It's again, double-bill time! Two seminal documentaries invite us back to the 1980s, Jennie Livingston's PARIS IS BURNING is an eye-opening watershed to survey Harlem's drag ball subculture, and by extension, queer existence, meanwhile Hiroshi Teshigahara's ANTONIO GAUDÍ lingers mesmerically in Barcelona mostly, to arrange a tour of the starchitect's jaw-dropping achievements.
For anyone who has been acquainted with Ryan Murphy's hit FX drama POSE (2018-), PARIS IS BURNING gets audience a vantage point of its real-life inspirations, interviewing prominent figures of the participants, both legendary “mothers” of different “houses” , and their “children”, also presenting footage of various competitions that can bring the house down (the fad of voguing is a benediction), candor and amazement is in equal measure under Livingston's circumspect gleaning, for one thing, no poignancy is permitted to color the film's holistic positiveness that encompasses hopes, dreams, yearning, being yourself and blatant exuberance, introspection is merely a side dish.

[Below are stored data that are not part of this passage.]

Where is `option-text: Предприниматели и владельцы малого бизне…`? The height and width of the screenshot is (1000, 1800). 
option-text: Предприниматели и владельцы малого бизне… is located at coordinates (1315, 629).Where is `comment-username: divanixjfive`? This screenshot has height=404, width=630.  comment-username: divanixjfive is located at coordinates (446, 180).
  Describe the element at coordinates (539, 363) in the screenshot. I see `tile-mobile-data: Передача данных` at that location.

And that lies exactly the strength and extraordinariness of Livingston's work, since there are already too many instances of sorrow, discrimination and horror incurred to these marginalized individuals (gays, queens and transexuals, predominantly African-American and Hispanic), it is core-shattering to find out that one of the interviewers, Venus Xtravaganza is brutally murdered in 1988, aged only 23, two years before the film's release, and obviously Livingston resists a great temptation not to put that pathos-driven message on the screen for sensationalizing or eliciting our rage and outcry, in the last resort, PARIS IS BURNING is the celebration of a subculture and its members, to inspire and encourage.
The ball competition sustains as the apex of its participants to obtain some semblance of mainstream conformity, to prove they can cut it for any stereotypes residing in a heteronormative society, but also playing up their glamor, flamboyance to the eleven if the category fits. The yen for acceptance while retaining one's uniqueness is soberly laid bare in this culturally influential and tactically formulated time capsule.